Il était formé des différentes lettres de l’alphabet grec, en plus de six caractères démotiques, car certains sons utilisés n’avaient pas leur équivalent grec.

Pendant ce temps, il y avait deux dialectes différent. Le sahídico, propriétaire de la Haute Égypte, et le boháirico, de la Basse Égypte. Son utilisation a refusé de céder la place à l’arabe au VIIe siècle.

Par conséquent, en Égypte, l’arabe égyptien est utilisé comme langue officielle, ce qui n’a rien à voir avec l’écriture de l’ancien empire. Dans certaines régions, la langue berbère et nubienne est également pratiquée. Le copte est utilisé dans les liturgies des chrétiens coptes.

Système alphanumérique

Les Égyptiens avaient également leur propre système de numérotation et effectuaient des opérations mathématiques. De plus, l’alphabet était une partie essentielle de leur langue.

Les nombres

Dans l’Égypte ancienne, les nombres étaient représentés, de un à des millions. Ils ont été les premiers à développer le système de numérotation décimal, c’est-à-dire sur la base du nombre 10.

Ils pouvaient être écrits à la fois en expression numérique et en mots, bien que seuls les mots des numéros un et deux aient été utilisés. Les noms des nombres de un à dix étaient les suivants:

  1. Ua
  2. Senu
  3. Jemet
  4. Vous a nourri
  5. Diu
  6. Sisu
  7. Sefeju
  8. Jemenu
  9. Pesedyu
  10. Med

Ils étaient auparavant représentés en papyrus ou en ostraca, ils utilisaient donc une écriture plus hiératique que hiéroglyphique. Les Égyptiens avaient également des nombres ordinaux et sont considérés comme les parents du mathématiques avancées.

Pour représenter une somme, ils ont utilisé le signe hiéroglyphique des pieds pointant dans la direction de l’écriture. Pour soustraire, ils ont tiré ces pieds dans la direction opposée.

D’autre part, pour indiquer une fraction, ils ont dessiné le symbole de la bouche. Pour représenter les fractions, ils ont utilisé les parties du symbole de l’œil d’Horus. Par exemple, 1/4 était un cercle, correspondant à la pupille de l’œil. Le dessin suivant montre quelle partie appartenait à chaque fraction:

L’alphabet

Comme nous l’avons expliqué précédemment, l’écriture égyptienne était composée d’idéogrammes, de phonogrammes et de déterminants. Ce sont les phonogrammes, la représentation des sons, qui composent une sorte d’alphabet égyptien.
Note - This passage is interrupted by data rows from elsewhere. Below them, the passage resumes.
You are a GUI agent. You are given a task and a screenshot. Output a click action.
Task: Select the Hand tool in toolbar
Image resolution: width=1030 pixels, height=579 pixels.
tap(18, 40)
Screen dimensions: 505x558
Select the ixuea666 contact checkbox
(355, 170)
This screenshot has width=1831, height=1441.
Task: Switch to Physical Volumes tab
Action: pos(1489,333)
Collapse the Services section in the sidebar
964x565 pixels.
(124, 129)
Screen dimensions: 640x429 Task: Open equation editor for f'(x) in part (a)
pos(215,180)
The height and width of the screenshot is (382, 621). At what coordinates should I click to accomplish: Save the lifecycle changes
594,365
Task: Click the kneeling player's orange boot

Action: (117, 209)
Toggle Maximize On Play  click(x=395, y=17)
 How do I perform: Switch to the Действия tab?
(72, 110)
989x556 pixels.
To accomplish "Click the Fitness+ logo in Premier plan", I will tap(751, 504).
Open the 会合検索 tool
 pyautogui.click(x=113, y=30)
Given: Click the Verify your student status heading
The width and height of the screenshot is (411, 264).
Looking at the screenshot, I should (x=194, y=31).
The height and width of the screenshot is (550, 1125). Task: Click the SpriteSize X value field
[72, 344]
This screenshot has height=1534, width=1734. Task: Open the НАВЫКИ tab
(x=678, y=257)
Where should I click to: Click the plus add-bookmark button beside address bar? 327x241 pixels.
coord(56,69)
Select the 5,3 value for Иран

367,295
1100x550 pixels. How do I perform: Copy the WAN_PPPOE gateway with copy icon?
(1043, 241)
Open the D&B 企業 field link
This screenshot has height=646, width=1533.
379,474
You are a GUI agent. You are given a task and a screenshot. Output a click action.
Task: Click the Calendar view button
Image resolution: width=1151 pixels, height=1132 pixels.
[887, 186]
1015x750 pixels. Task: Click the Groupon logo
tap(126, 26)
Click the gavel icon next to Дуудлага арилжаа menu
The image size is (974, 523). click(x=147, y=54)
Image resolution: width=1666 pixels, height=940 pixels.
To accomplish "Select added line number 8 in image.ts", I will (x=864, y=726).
Cet alphabet n’a pas de voyelles, il est formé de 24 consonnes. A grand pertinence historique, car il a inspiré les cultures ultérieures. Les Phéniciens ont été les premiers à utiliser l’alphabet comme seule base de leur écriture.

Les symboles pour représenter ces consonnes sont variés. Les formes animales prédominent, comme les oiseaux et les reptiles. On retrouve également de nombreuses parties du corps humain, comme la jambe, le bras ou la main.